| JRL HOME | SUPPORT | SUBSCRIBE | RESEARCH & ANALYTICAL SUPPLEMENT | |
Old Saint Basil's Cathedral in MoscowJohnson's Russia List title and scenes of Saint Petersburg
Excerpts from the JRL E-Mail Community :: Founded and Edited by David Johnson

#13 - JRL 8393 - JRL Home
From: "Ed Dolan" <dolanek@rockisland.com>
Subject: Kimmage, Conventional Wisdom, Economics
Date: Mon, 4 Oct 2004

I thought Daniel Kimmage (JRL 8391 #9) was right on the mark in his description of "Russia's schizophrenic and dysfunctional political system, which creates the illusion of concentrating power in formal institutions, while clannish informal groups exercise real power in a chaotic, never-ending struggle for personal gain." Much the same can be said about Russia's economic system.

Back in Soviet times, Western textbooks presented elaborate descriptions of the "Planned Economy." According to these descriptions, economic decision-making was centralized in the Gosplan bureaucracy (guided by strategic decisions from the council of ministers and the Party).

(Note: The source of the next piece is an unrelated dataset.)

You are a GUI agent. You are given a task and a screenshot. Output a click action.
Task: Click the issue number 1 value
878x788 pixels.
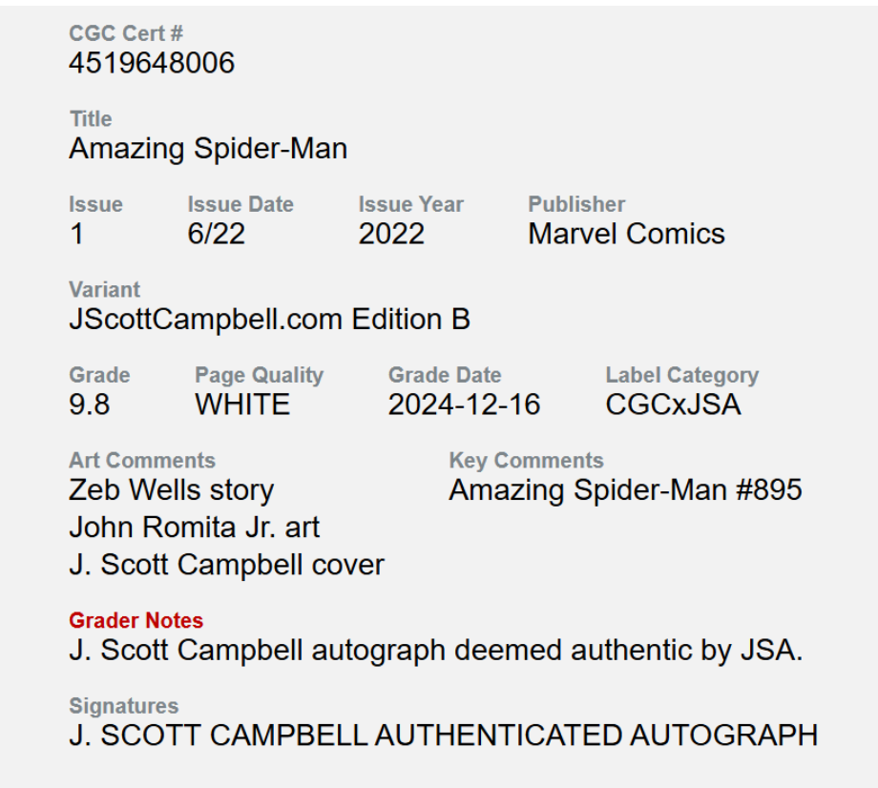76,235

Gosplan was shown as gathering information about economic opportunities and input-output ratios, and then pulling levers that were connected by wires called "plans" to factory floors throughout the USSR. However, a minority of Western researchers recognized that the "plan" levers were connected to nothing and real economic decisions were made by . . . well, it is too bad no one thought of such a felicitous phrase back then . . . by "clannish informal groups exercising real power in a chaotic never-ending struggle for personal gain."

Today the same thing persists in Russia's opaque corporate world where real power seems to have little to do with the formal structures of corporate governance, shareholder rights, minority shareholder protections, and the like.

I hope Kimmage's analysis reaches the wide readership it desesrves.